Comunicare la confusione.
La comunicazione aumenta la democrazia, le opportunità, la concorrenza, il risparmio, la chiarezza. In teoria. Poi in pratica, il più delle volte, la comunicazione è un gran casino. Come, ad esempio, il chiacchieratissimo spot del duo Carrà-Iapino per il servizio 892 892. Prima di tutto una valutazione estetica, lo spot è meraviglioso, finalmente un po' di autoironia giocata con il registro linguistico del trash anni '80. Un piccolo capolavoro nella scelta dei costumi, del casting, delle location, delle scene, della musica e dei testi, fino al remake di Thriller di Michael Jackson, a sottolineare, ballandoci sulla tomba, che il 12 è proprio defunto. Insomma uno spot che si lascia guardare e riguardare senza dare troppo fastidio, eppure uno spot che ha tanti punti oscuri. Un plauso ai geni del marketing che, giocando d'anticipo su Telecom Italia, si sono arrogati il diritto
di comunicare la chiusura del 12 di Telecom per proporre un nuovo numero per l'ex servizio abbonati, l'892 892 appunto. Ma andiamo per ordine, se nasce un gestore nuovo la prima cosa che urla è il proprio nome. Ebbene, dopo tanti appostamenti davanti alla televisione, finalmente la rivelazione: il gestore (scritto minuscolo come per le clausole più compromettenti) si chiama Numero Italia, stranamente simile a Telecom Italia, ma le stranezze non finiscono qui.

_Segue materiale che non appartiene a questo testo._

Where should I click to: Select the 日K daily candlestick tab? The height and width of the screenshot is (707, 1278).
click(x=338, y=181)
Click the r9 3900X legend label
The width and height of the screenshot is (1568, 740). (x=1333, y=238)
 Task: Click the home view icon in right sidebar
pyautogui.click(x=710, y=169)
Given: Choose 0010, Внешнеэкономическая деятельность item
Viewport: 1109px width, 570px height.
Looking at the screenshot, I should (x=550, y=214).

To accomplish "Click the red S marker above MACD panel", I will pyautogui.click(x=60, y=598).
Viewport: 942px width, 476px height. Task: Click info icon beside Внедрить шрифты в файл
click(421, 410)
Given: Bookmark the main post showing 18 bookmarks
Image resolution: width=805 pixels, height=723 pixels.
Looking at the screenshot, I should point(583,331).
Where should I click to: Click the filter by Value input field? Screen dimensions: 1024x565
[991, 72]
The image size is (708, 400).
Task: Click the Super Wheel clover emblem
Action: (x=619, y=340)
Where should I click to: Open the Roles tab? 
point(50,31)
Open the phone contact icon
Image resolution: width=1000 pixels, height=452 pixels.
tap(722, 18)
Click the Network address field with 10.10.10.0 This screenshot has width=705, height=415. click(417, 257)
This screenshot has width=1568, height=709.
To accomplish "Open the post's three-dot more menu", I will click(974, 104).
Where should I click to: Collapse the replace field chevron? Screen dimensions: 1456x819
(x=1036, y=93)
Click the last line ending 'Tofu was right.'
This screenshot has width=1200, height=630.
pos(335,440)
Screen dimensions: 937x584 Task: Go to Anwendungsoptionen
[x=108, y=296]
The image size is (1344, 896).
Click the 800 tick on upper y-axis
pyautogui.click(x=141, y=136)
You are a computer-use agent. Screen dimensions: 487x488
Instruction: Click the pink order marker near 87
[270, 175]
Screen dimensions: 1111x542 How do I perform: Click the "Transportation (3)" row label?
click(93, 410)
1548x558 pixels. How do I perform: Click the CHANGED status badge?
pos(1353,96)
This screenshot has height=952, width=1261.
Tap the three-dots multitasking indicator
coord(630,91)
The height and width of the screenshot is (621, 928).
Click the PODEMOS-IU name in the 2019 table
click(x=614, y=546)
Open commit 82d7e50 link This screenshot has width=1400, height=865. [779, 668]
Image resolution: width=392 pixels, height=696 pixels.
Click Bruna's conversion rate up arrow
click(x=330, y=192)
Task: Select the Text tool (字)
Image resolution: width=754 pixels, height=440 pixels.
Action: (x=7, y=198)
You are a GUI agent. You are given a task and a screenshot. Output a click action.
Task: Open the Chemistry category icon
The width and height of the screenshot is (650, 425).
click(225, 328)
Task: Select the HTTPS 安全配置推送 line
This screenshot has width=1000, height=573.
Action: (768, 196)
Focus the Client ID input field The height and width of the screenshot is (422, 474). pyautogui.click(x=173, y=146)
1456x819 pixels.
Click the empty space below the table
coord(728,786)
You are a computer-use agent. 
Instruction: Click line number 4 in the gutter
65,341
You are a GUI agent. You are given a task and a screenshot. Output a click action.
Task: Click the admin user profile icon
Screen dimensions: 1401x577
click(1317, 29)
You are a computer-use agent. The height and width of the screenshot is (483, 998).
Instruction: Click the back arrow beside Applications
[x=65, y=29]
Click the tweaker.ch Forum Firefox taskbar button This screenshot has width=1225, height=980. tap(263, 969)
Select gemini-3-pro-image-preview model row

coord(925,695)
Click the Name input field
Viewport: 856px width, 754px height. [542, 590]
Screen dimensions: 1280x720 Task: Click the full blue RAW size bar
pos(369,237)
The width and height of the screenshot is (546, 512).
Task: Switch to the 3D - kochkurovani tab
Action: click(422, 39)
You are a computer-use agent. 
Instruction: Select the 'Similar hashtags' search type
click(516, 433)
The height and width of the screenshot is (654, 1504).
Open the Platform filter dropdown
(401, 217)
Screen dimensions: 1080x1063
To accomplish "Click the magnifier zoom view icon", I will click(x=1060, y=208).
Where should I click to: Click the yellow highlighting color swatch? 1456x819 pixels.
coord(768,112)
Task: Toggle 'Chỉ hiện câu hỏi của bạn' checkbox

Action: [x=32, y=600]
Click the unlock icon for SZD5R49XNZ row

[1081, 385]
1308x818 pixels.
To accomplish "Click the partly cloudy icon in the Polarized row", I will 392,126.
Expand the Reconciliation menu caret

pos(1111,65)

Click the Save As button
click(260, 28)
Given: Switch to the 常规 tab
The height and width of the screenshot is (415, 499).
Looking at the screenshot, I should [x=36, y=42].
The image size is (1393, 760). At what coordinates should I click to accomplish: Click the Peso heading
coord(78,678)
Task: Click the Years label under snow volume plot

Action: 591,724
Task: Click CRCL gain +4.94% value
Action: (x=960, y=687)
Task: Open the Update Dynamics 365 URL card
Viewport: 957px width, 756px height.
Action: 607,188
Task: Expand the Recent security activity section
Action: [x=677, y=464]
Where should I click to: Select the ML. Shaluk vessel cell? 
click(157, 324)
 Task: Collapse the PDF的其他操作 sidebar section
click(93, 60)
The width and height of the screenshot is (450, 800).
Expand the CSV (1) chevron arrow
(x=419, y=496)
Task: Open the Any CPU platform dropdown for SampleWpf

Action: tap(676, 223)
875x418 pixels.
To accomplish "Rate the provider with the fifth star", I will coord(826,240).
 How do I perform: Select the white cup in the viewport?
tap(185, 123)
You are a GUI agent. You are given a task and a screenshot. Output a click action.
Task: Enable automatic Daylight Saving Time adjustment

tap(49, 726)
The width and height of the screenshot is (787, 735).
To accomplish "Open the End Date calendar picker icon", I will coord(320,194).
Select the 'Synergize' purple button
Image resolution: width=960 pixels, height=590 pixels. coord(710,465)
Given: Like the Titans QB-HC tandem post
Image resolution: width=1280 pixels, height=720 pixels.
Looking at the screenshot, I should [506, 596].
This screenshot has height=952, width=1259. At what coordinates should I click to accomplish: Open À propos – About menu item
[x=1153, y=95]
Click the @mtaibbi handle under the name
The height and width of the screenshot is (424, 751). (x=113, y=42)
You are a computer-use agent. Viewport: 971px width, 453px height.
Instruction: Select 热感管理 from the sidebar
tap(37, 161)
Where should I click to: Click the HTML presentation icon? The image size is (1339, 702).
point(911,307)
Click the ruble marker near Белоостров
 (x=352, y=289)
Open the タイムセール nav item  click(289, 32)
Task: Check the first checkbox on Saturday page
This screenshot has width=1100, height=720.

Il colore rosso con cui sono vestiti i due attori dell'892 892 sembra troppo simile al colore sociale di Telecom per non far pensare ad un subdolo quanto efficace stratagemma di omocromia confusionale. Insomma il nuovo gestore si mimetizza, Telecom denuncia, la gente intanto canticchia il motivetto del duo dal caschetto biondo. Ma la confusione è solo iniziata: i jingle si moltiplicano come pure i siparietti, anche se con esiti decisamente meno piacevoli. "Non c'è latte senza biscotto, non c'è
mare senza canotto... .non c'è 12 senza 88", un testo di quelli che si fanno ricordare per la profondità delle rime e la scelta delle vignette, i creativi devono aver lavorato veramente di corsa, e che dire poi dei due finti muppet dalla forma simile all'88 e di colore ancora una volta rosso? Appena visto lo spot ho pensato: "ecco Telecom che finalmente si desta e parte al contrattacco". Propone un numero, il 12-88, che crea continuità con il vecchio 12, cui il pubblico è 'affezionato', e lo aggiorna con un bis di 8. Macché, non c'ho preso neanche questa volta, il 1288 è del gestore spagnolo Tpi (Pagina Amarillas), ovviamente. Allora sarà il 1240, sempre il solito 12 di telecomniana memoria ed un 40 tondo tondo, lo spot sceglie un duo inconfondibile, quello dei Blues Brothers, il concept promette: per ritrovare la vecchia banda by (attimo di suspance) Pagine Bianche, Seat. E Telecom? Esclamo delusa. Finalmente arriva con un il
suo 1254, il 12 c'è sempre (ormai è una costante), la continuità è salva, la confusione aumenta, mentre la fantasia viene definitivamente meno. Almeno potevano prendere esempio da quelli di Numero Italia: ci voleva tanto, borbotto tra me e me, a duplicare la cifra e uscirsene con un 12-12 che ribadisce in modo esponenziale la paternità originaria del 12 e che per di più è di facilissima memorizzazione? Sarebbe stato anche un modo elegante per scimmiottare la doppiezza, numerica ed etica, dell'892-892. Macché, dopo il 12 c'è un insulso 54, alla Telecom oltre al 12 deve essere morto pure qualcos'altro.Che aggiungere, sicuramente mi sarà sfuggito qualche gestore, qualche altro 12 più non so cosa. Ma non fa nulla, alla fine il concetto non cambia. In questo caos di numeri, dal pubblico arriva un solo ed univoco grido: maggiore chiarezza, maggiore ordine, meno gestori. E per il Ministero delle
Comunicazioni un suggerimento: un numero (magari verde!) che dia i numeri di tutti quelli che danno i numeri. E non solo a telefono.